As an (ex) XC runner who has done thousands of miles in the cold and snow, the word "normally" in that article's pivotal sentence, "This can cause the smooth muscle in the airway to narrow, reducing the athletes’ ability to breathe normally" is a bit of a stretch. It's like saying these athletes all have "exercise-induced tachycardia" because their heart rate goes up when they compete. Responding to dry, cold air with narrowed airways is normal. I don't dispute that some respond to it worse than others and need medication to come back to the default response, but it's easy to stretch that diagnosis and take salbutamol until you're
better than the baseline.
My lungs are currently in the annual process of acclimating to the newly cold fall air. Every year for decades I've been running in October and there are a couple weeks when the temperature crashes from the last encore of summer at 60F/15C seemingly overnight to frosty mornings and 40F/5C runs and the leaves change. I can feel that my legs are fine but I'm breathing harder than usual, and I can literally see on my Garmin that my average pace has decreased but my heart rate is unchanged or elevated. By November my VO2 max will be up a bit and my pace will be mostly back to normal.

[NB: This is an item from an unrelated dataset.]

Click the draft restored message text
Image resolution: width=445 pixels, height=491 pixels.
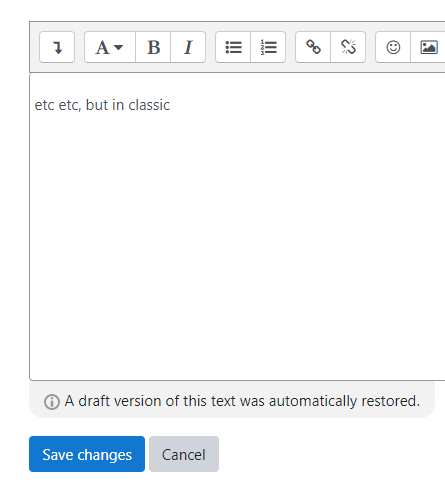click(242, 401)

Does it feel like I'm breathing through a slimy straw on those first frosty mornings? Yes. Am I in danger of asphyxiating from it? No, and I think that's a critical distinction - some of my friends are, they should use an inhaler to counteract their body's over reaction to the conditions. Can I get over it without medication? Yes. Would I be faster if I had blood salbutamol levels of 800 ug/L instead of 0 and an unrestricted airway? Yes, whether I used it in training to work out at a higher level than I otherwise could, raced with it, or both.

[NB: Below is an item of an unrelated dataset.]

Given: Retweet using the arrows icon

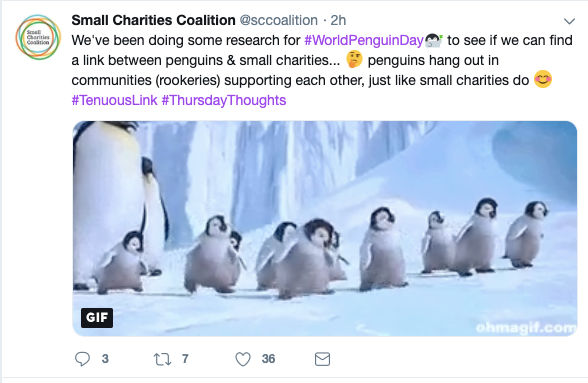Looking at the screenshot, I should click(162, 359).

I'd be interested in an analysis of those cross-country skiers if they compared the mucus and muscle response of the undiagnosed and diagnosed athletes with and without their inhalers. Do an EVH test and take an ultrasound of the larynx/trachea to measure smooth muscle constriction and mucus production after 15 minutes on the treadmill at 68F/20C and 50% RH, open the door and do it at 32F/0C and 5% RH, then take a hit of an inhaler and do both again (with appropriate breaks between tests). It could also be interesting to look at the responses of non-winter-sport athletes transplanted from warmer climates versus those who have been working out in those conditions for a few months.
It would be hypocritical not to admit that I occasionally take a pseudoephedrine throughout the fall because my nasal mucus membranes get more productive when raking dusty leaves or running through fields of ragweed - which is, again, pretty normal. To me, the main difference is that suffering through the snot doesn't lead to overcoming it, it's just gross and annoying.